BEGIN GIVEN DATA

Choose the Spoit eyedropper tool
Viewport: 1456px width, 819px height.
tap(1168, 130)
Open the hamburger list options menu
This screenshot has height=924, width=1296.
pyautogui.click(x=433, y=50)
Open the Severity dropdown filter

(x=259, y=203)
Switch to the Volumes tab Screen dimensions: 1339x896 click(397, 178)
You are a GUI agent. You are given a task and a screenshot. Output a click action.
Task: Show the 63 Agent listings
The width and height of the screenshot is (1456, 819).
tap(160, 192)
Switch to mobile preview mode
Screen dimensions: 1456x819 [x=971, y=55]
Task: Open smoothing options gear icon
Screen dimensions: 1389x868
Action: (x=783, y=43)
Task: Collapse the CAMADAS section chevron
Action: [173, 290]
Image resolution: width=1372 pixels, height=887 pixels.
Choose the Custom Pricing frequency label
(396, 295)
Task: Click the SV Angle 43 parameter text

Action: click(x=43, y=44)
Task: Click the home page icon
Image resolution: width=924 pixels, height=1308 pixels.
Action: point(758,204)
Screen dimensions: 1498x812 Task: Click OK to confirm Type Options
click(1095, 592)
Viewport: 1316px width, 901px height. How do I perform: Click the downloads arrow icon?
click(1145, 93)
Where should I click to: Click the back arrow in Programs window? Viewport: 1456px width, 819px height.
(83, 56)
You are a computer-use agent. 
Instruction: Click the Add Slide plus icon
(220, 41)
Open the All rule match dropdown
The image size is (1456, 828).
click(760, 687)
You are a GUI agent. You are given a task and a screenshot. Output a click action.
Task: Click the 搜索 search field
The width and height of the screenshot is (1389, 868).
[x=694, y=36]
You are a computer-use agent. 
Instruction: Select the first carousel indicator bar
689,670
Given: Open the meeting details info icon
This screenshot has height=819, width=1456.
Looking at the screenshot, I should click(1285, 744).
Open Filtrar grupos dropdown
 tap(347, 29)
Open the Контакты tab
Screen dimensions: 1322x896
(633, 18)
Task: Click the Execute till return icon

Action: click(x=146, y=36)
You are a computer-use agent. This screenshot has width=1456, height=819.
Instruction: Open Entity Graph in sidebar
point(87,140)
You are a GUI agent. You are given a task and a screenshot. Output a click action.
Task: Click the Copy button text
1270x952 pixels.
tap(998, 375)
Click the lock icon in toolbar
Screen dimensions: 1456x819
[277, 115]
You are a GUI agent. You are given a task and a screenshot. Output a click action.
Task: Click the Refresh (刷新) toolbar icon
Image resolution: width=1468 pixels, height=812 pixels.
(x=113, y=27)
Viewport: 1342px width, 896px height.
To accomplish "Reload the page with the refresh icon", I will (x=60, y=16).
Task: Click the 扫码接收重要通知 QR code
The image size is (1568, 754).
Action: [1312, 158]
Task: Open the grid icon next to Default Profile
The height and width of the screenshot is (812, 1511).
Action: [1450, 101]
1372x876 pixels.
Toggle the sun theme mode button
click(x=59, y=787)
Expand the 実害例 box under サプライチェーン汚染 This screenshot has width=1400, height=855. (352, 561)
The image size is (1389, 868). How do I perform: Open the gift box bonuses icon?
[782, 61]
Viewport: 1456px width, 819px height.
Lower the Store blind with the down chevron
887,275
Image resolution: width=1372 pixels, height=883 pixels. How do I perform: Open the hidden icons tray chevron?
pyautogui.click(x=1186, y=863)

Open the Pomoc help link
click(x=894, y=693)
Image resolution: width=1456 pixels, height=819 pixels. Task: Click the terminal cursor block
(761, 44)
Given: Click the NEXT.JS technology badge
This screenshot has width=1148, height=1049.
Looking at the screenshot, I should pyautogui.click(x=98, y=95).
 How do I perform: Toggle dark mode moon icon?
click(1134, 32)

END GIVEN DATA

### WORK ORDER
"toolbar" is the string to look for; please copy every line of the records above where it appears.

### SOLUTION FOR THIS TASK
Click the lock icon in toolbar
Task: Click the Refresh (刷新) toolbar icon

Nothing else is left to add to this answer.